12 It may be true that the costs order, from a practical point of view, disposed of the real remaining dispute between the parties. In this case, that does not entail that the proceedings have been finally resolved by the costs order. In my view, the issues which have to be resolved for an order to be final are those disclosed by the pleadings or other documents defining the matters in controversy between the parties. By contrast, his Honour’s orders here were incapable of giving rise to an issue estoppel in the sense explained in Port of Melbourne Authority v Anshun Pty Ltd [No 2] (1981) 147 CLR 589; consequently, it is hardly open to characterise those orders as final.
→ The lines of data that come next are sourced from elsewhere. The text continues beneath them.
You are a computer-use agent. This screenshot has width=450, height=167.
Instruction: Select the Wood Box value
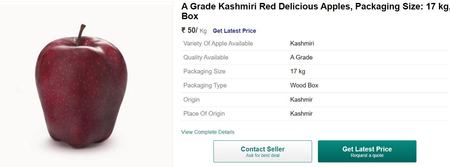[x=304, y=85]
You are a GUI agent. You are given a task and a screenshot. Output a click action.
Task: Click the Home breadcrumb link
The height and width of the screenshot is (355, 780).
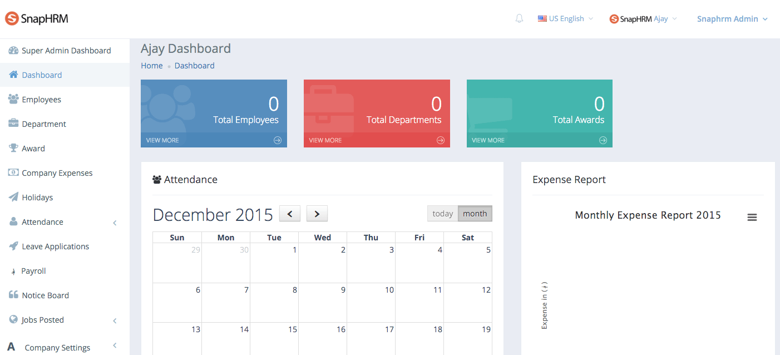[x=151, y=66]
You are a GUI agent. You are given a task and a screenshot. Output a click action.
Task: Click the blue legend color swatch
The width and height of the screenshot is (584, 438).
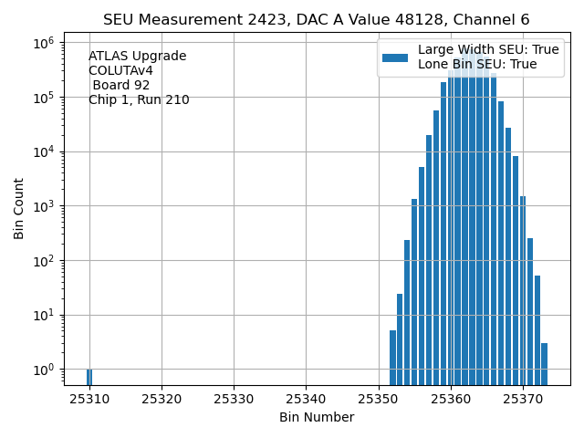pos(394,57)
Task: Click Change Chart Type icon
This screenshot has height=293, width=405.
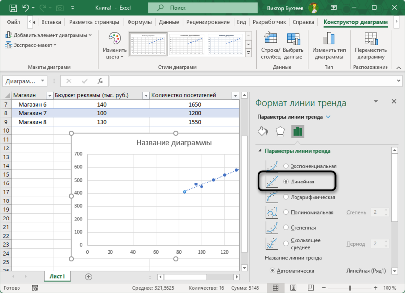Action: [329, 39]
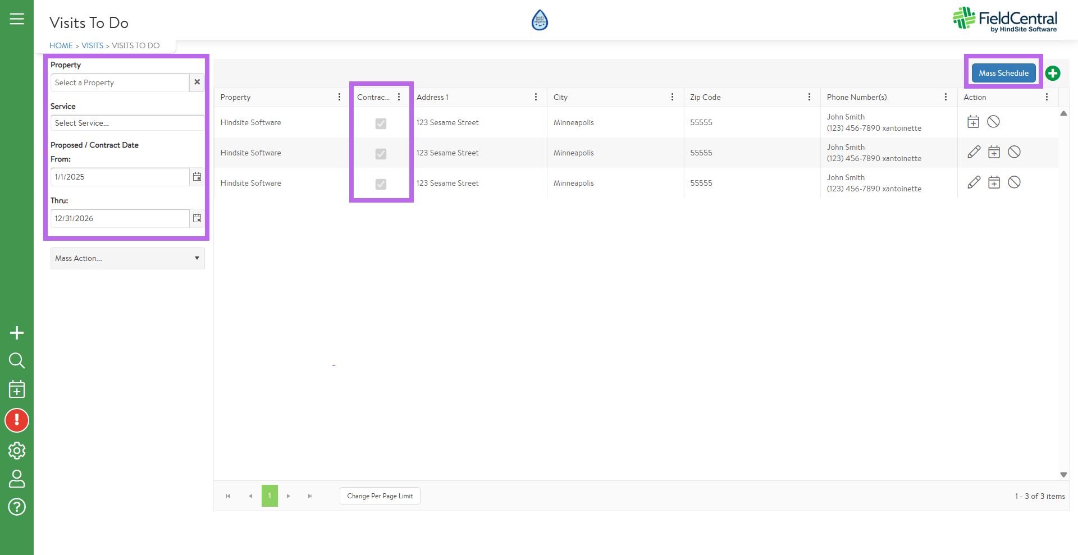Image resolution: width=1078 pixels, height=555 pixels.
Task: Toggle the contract checkbox in first row
Action: point(381,123)
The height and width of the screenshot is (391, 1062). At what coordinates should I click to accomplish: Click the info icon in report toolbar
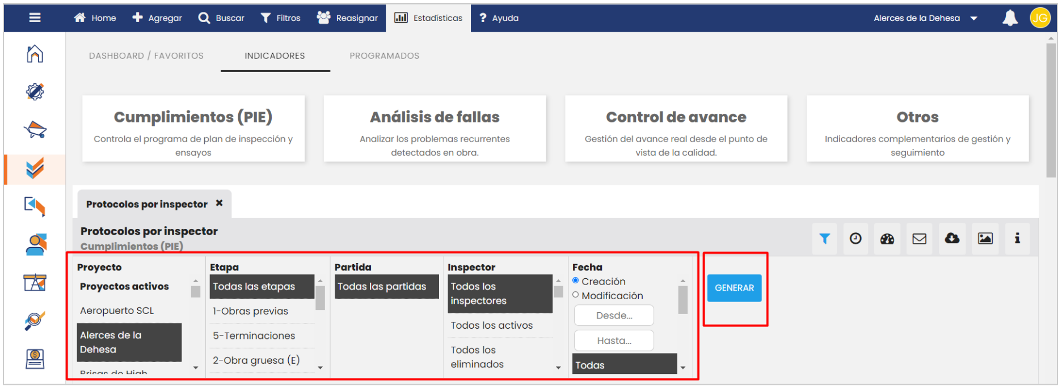click(x=1017, y=239)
13 For the reasons already explained, it is unnecessary for present purposes to engage in a more far-reaching analysis of the distinction between an interlocutory judgment and a final judgment. In all the circumstances of this case, I have concluded that the primary Judge’s orders were interlocutory, rather than final. I am reinforced in that conclusion by Rickus v Motor Trades Association of Australia Superannuation Fund Pty Limited [2010] FCAFC 16, to which I was referred to Mr Scott of Counsel for ASIC. In that case, a single Judge of the Court had ordered, relevantly, that;
each party is to bear its own costs of and incidental to leave being granted on that date to the Applicants to discontinue their proceeding
That order was held by the Full Court, at [101], to be “interlocutory in form”.
Ought leave be given to appeal from the orders of the primary Judge?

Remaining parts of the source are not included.